-
Bug
-
Resolution: Obsolete
-
Normal
-
None
-
Logging 5.1, Logging 5.3.0
-
False
-
None
-
False
-
NEW
-
NEW
-
Bug Fix
1. Bug Overview:
a) Description of bug report:
[RHOCP4.8.17] Neither FluentDHighErrorRate nor FluentDVeryHighErrorRate are fired even when fluentd is outputting errors continuously.
b) Bug Description:
Neither FluentDHighErrorRate nor FluentDVeryHighErrorRate are fired even when fluentd is outputting errors continuously.
Are these alerts' threshold correct ?
2. Bug Details:
a) Architectures: 64-bit Intel EM64T/AMD64
x86_64
b) Bugzilla Dependencies:
c) Drivers or hardware dependencies:
d) Upstream acceptance information:
e) External links:
f) Severity (H,M,L):
M
g) How reproducible:
Always
h) Steps to Reproduce:
1. Configure ClusterLogForwarder to forward logs to not exist receiver(e.g. external elasticsearch).
This causes continuous errors in fluentd.
2. Wait for a hour.
i) Actual results:
Neither FluentDHighErrorRate nor FluentDVeryHighErrorRate are fired even when fluentd is outputting errors continuously.
In our environment, the following expression does not exceed 6 even when fluentd is outputting errors continuously.
It can never reach FluentDHighErrorRate threshold(10), so FluentDHighErrorRate is never fired.
100 * (sum by(instance) (rate(fluentd_output_status_num_errors[2m])) / sum by(instance) (rate(fluentd_output_status_emit_records[2m]))
j) Expected results:
FluentDHighErrorRate and FluentDVeryHighErrorRate are fired when fluentd is outputting errors continuously.
k) Additional information
Alert Settings
name: FluentDHighErrorRate
expr: 100 * (sum by(instance) (rate(fluentd_output_status_num_errors[2m])) / sum by(instance) (rate(fluentd_output_status_emit_records[2m]))) > 10
for: 15m
labels:
severity: warning
annotations:
message: {{ $value }}% of records have resulted in an error by fluentd {{ $labels.instance }}.

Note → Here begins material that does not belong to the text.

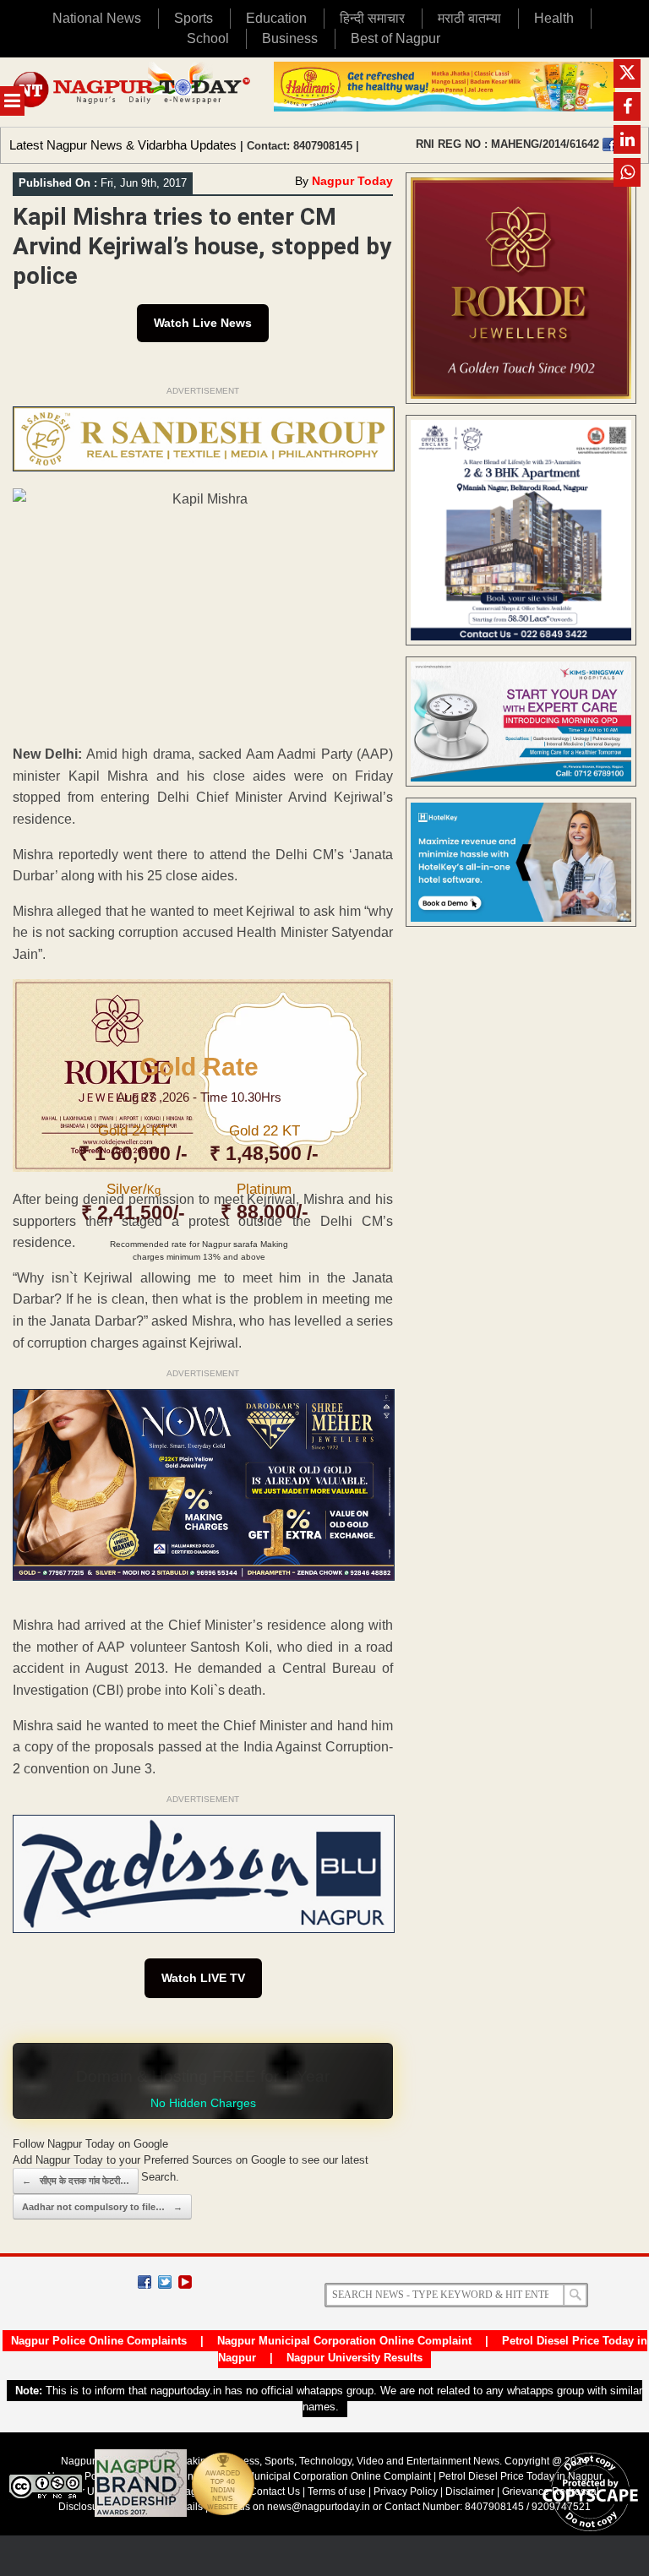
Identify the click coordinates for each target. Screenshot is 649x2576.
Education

summary: FluentD output errors are high
name: FluentDVeryHighErrorRate
expr: 100 * (sum by(instance) (rate(fluentd_output_status_num_errors[2m])) / sum by(instance) (rate(fluentd_output_status_emit_records[2m]))) > 25
for: 15m
labels:
severity: critical
annotations:
message: {{ $value }}% of records have resulted in an error by fluentd {{ $labels.instance }}.
3. Business impact:
Because of this issue, users may not notice fluetnd abnormality from alerts.
So users cannot take a early response. Finally it may cause user lost their logs.